Why Doesn't the Itanium Get the Respect It's Due?
happycorp wonders: "As in recent years the Itanium does well, easily beating x86 processors even at its low clockspeed (1.4Ghz). The supercomputer people are serious about benchmarking (no easily tricked microbenchmarks or reliance on closed-source
commercial apps), so the discrepancy between the performance and perception of this chip is serious.
With a single-CPU Itanium2 system at
around $2000 their price is already reasonable, and the price would come down
(and software would be ported) if the Itanium ever became a mass market chip. Having an affordable chip one step above a Xeon or Opteron in floating-point performance would not be such a bad thing for gaming enthusiasts (or 3D artists). So, the recent
article
on the
Top 500 supercomputers list brings up a question I've been meaning to ask:
Why do we see so many disparaging opinions of the Itanium processor (all those 'Itanic' jokes, etc.)?"

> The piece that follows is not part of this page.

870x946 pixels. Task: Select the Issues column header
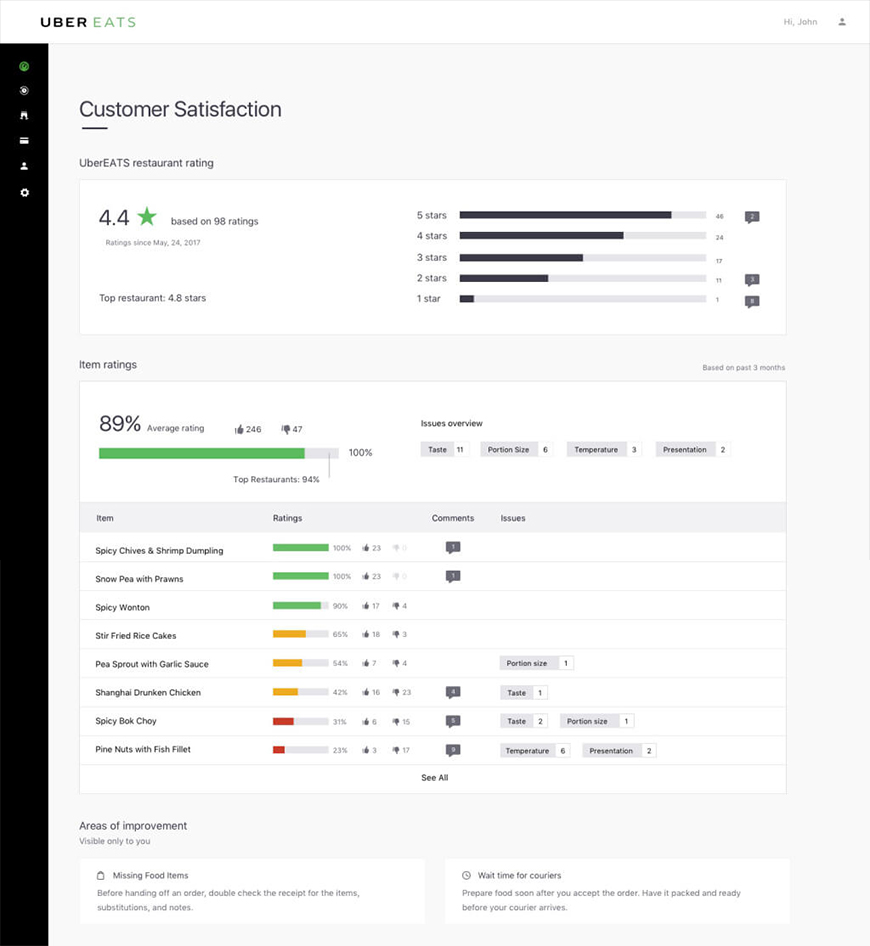tap(512, 518)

"It seems computing enthusiasts' sentiment is set against this processor, and its likely that it's going to be abandoned sooner or later. We'll be paying for x86 compatibility indefinitely (recall the Xeon has roughly
three times the number of transistors of the ppc970 for example; but we hardly get three times the performance).
These are a couple scores from the top 20, with the total gigaflops divided by the number of processors to obtain a per-processor speed:
rank processor ghz (gflops / #procs) speed #5 ppc970 2.2 (27910 / 4800) 5.81 #7 itanium2 1.4 (19940 / 4096) 4.86 #10 opteron 2.0 (15250 / 5000) 3.05 #20 xeon 3.06 (9819 / 2500) 3.92
Given this, consider what a 2 or 3 Ghz Itanium could do.

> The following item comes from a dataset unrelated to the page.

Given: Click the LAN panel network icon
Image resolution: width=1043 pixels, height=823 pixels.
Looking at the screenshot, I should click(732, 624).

(fine print: I am not affiliated with the Itanium or the top500 list in any way)."
These are a couple scores from the top 20, with the total gigaflops divided by the number of processors to obtain a per-processor speed:
rank processor ghz (gflops / #procs) speed #5 ppc970 2.2 (27910 / 4800) 5.81 #7 itanium2 1.4 (19940 / 4096) 4.86 #10 opteron 2.0 (15250 / 5000) 3.05 #20 xeon 3.06 (9819 / 2500) 3.92
Given this, consider what a 2 or 3 Ghz Itanium could do.
(fine print: I am not affiliated with the Itanium or the top500 list in any way)."
I had to study the chip in one of my EE class. The technology in it is really really impressive. I love the memory architecture provisions!
One, it gets no respect because nobody uses it. Where is the kudos for the transputer? Why does nobody love the Apple ///?
Second, yes it beats the x86 into the ground. I'm not surprised. Now show me how it compares against a real CPU. We've already seen that the Itanium is competing in a different space (supercomputers), so show me how it compares with the MIPS that SGI have ditched in its favour. I wouldn't be surprised if an n GHz MIPS stuffs an n GHz Itanic into the floor.
Probably because when it mattered a single CPU Itanic was more like $12,000 and not $2,000. After fucking up all their marketing and delivering strategies no one wants one anymore.
I'm Rick James with mod points biatch!
Itanium was a huge project jointly developed with many partners, most of the significant ones have long since abandoned the effort.
It was supposed to be the future of Intel - shipping units on the order of the pentium line. A redesign from scratch of how processors "should" be designed.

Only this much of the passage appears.